● Text section
►

The writer is the chairman of the Ponca Tribe of Nebraska, a tribal nation of nearly 4,300 citizens, with roughly half residing in Iowa and Nebraska.
In August, I had the honor and privilege to unveil a new, 11-foot, bronze statue of Chief Standing Bear in Niobrara, Nebraska. Situated on a hill overlooking tribal land, the statue honors our tribe’s past, while having a bird’s-eye view of what lies ahead. In many ways, the statue and its peak position are symbolic of the two worlds the Ponca Tribe lives in –- working to preserve and promote our cultural heritage, while putting in motion a service model that will provide for our people well into the future.
Our tribe is on the precipice of continued growth after a long, hard-fought journey. Our people were forcibly removed from our tribal land by the federal government in the late 1800s, which meant our ancestors had to leave everything they had behind. In the 1960s, the federal government terminated our tribe, meaning that our land, holdings and cultural heritage were dissolved, and our people were removed from tribal rolls. For the second time, everything we had was taken from us.
After working for a quarter-century to regain formal recognition, our tribe was restored by the federal government in 1990. But with this restoration came a catch. Once again, we had to start over. A resilient people, we rolled up our sleeves to begin piecing back together our land, our culture, our heritage, and forming a set of services and programs that our people so desperately needed.
With diligent work, significant progress is being made. Our tribal rolls are expanding, and our citizens are increasingly becoming more engaged, as they learn of more services offered by the tribe.
This progress also brings into focus a critical challenge that any sovereign body must confront. To provide for our people, our programs must be sustainable.
As our tribe’s needs evolved, so, too, did our plans to harness the resources to meet these needs. Soon, our tribe will open the Prairie Flower Casino in Carter Lake on our sovereign land. This facility will help us provide the services needed to make our tribe and people strong yet again.
Gaming will be part of who we are, but will not define who we are.

◄

● The data
►

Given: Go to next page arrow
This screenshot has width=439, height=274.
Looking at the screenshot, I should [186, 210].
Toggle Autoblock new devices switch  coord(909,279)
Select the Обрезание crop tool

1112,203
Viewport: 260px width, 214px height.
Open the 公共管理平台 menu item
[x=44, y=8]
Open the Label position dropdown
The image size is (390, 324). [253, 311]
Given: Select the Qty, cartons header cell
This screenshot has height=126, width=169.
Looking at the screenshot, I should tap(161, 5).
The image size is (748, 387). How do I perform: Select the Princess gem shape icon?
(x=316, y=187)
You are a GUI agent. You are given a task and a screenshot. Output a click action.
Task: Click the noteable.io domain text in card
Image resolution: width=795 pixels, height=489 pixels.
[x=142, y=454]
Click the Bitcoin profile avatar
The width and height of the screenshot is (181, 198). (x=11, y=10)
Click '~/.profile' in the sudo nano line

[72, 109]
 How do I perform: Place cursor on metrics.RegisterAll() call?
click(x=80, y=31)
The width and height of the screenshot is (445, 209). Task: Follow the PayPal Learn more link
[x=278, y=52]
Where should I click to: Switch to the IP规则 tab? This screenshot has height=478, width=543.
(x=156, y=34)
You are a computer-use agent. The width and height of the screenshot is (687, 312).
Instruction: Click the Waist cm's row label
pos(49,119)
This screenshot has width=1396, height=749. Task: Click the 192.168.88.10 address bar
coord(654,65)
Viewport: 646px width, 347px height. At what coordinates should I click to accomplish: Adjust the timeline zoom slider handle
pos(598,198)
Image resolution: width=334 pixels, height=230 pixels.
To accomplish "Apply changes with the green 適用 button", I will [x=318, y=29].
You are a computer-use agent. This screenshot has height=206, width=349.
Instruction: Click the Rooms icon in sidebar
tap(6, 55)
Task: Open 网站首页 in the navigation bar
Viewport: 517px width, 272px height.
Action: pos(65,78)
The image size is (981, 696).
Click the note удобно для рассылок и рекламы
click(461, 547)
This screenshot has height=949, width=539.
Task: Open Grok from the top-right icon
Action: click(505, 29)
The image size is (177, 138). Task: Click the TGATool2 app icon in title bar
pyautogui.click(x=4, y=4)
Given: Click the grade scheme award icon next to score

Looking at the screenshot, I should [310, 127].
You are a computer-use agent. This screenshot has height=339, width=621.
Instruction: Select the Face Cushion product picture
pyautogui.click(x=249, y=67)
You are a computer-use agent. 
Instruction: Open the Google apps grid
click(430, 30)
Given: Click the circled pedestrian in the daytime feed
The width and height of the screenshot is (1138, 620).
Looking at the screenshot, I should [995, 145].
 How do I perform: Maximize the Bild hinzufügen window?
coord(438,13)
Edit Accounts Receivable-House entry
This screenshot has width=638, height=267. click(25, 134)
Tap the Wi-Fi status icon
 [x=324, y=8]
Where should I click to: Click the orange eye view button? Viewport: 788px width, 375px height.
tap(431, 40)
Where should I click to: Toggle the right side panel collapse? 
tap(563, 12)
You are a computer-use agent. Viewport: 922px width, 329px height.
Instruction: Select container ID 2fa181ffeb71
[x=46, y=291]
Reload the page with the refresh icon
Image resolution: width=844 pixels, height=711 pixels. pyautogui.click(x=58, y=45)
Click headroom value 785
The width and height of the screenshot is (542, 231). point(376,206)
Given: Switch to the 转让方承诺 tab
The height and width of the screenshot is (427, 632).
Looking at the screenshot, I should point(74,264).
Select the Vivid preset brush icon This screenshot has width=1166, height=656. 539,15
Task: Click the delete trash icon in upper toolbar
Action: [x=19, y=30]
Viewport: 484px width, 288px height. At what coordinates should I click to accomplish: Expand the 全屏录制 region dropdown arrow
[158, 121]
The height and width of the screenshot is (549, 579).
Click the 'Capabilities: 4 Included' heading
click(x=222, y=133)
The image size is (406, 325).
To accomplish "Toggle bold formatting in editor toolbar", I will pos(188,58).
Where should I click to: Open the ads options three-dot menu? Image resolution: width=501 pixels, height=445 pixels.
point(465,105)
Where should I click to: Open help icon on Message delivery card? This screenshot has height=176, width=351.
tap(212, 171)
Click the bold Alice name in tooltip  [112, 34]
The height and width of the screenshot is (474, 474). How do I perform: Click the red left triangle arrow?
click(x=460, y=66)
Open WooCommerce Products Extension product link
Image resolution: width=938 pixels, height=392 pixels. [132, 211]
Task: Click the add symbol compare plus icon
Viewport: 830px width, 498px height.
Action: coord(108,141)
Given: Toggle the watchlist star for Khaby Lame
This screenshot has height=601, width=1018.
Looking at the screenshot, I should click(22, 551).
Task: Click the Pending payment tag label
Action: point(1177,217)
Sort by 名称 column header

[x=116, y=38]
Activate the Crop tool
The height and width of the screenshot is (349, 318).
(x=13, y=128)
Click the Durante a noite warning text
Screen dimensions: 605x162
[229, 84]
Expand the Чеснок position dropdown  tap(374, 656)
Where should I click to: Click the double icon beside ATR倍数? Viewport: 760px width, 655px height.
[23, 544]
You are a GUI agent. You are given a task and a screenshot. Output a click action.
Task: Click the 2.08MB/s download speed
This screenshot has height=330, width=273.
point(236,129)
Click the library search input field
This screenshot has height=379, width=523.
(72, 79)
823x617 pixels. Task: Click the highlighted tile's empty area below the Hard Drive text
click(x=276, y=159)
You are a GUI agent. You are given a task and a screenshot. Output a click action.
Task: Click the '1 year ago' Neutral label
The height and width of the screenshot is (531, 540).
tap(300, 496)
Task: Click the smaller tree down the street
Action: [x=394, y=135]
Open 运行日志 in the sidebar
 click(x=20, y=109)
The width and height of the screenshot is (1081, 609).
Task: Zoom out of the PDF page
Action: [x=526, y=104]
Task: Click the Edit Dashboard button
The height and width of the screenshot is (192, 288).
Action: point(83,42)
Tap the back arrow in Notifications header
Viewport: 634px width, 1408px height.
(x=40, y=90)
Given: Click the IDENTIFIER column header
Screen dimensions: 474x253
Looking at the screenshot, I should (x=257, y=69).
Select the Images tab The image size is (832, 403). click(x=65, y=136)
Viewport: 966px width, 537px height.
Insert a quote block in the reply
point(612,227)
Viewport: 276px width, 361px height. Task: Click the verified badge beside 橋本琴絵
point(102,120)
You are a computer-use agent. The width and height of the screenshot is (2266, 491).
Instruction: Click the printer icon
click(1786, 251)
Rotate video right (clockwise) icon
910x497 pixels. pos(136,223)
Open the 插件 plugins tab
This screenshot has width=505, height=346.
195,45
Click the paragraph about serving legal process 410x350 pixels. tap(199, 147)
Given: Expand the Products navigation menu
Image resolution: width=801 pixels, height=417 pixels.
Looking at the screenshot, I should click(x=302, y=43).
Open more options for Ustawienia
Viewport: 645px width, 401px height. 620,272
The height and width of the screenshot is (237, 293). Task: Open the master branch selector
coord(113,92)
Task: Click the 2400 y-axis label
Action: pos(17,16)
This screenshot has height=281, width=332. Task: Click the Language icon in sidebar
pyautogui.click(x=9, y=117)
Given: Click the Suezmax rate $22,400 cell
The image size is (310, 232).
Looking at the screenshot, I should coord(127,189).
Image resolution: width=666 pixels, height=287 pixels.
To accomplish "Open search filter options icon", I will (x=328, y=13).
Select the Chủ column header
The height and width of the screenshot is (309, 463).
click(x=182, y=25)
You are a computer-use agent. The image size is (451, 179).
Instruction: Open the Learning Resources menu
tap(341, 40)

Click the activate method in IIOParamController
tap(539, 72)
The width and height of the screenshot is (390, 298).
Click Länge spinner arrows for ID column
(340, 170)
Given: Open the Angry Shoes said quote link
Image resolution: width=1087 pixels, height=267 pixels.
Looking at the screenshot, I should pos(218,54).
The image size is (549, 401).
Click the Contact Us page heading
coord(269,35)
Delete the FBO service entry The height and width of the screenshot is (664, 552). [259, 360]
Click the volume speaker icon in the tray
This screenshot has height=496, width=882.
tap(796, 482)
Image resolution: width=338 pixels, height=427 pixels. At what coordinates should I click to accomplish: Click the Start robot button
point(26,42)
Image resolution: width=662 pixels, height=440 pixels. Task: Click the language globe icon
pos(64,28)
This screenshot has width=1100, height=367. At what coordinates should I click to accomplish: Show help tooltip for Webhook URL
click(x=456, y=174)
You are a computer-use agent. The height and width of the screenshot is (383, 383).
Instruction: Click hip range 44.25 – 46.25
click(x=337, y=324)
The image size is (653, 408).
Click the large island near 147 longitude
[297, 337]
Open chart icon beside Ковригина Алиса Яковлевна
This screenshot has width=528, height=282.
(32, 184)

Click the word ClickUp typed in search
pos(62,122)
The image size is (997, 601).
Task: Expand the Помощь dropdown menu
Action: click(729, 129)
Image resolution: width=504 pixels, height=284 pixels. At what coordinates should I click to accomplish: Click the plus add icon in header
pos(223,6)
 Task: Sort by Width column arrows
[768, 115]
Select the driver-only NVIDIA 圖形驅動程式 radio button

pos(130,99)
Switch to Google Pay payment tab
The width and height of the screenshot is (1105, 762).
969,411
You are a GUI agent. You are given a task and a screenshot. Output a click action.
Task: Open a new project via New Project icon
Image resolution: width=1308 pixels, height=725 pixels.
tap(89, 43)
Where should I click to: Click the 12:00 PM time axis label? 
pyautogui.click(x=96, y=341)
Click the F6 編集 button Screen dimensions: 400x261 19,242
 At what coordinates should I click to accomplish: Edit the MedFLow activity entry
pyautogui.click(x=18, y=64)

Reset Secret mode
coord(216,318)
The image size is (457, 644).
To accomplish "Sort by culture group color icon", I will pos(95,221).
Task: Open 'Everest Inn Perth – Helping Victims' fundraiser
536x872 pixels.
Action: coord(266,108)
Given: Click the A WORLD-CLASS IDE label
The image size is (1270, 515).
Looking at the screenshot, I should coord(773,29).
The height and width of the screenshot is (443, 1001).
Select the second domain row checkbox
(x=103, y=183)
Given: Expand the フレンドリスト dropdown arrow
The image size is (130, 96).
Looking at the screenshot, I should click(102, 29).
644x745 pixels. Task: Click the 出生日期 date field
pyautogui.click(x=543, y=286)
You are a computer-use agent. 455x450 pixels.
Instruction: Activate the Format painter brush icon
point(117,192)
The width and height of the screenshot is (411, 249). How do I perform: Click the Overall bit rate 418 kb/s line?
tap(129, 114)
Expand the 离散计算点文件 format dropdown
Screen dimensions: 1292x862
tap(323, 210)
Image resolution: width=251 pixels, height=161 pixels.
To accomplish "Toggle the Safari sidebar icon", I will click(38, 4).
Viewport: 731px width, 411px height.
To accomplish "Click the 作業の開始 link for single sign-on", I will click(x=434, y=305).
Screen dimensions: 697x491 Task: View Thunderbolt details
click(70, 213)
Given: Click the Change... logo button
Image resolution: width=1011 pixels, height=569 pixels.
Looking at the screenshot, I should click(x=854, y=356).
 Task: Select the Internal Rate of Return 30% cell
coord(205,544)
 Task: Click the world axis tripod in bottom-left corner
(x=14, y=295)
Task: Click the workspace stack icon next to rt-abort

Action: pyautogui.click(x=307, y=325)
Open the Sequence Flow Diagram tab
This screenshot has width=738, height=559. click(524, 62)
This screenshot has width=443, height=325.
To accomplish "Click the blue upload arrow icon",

◄

● Instructions
**a)** Using the text about the Ponca Tribe, answer each question on its own line:
(i) How tall is the new statue of Chief Standing Bear?
(ii) In what year did the federal government restore the tribe?
(iii) What is the name of the casino the tribe will soon open, and in what place?
**b)** Decide whether each statement agrees with the text about the Ponca Tribe. Answer yes or no, and quote the words from the text that settle it.
(i) The statue of Chief Standing Bear stands in Niobrara, Nebraska.
(ii) The federal government terminated the tribe in the late 1800s.
(iii) The tribe has about 10,000 citizens.

● Results by task
**a)**
(i) 11 feet
(ii) 1990
(iii) The Prairie Flower Casino, in Carter Lake

**b)**
(i) Yes: "unveil a new, 11-foot, bronze statue of Chief Standing Bear in Niobrara, Nebraska"
(ii) No: "In the 1960s, the federal government terminated our tribe"
(iii) No: "a tribal nation of nearly 4,300 citizens"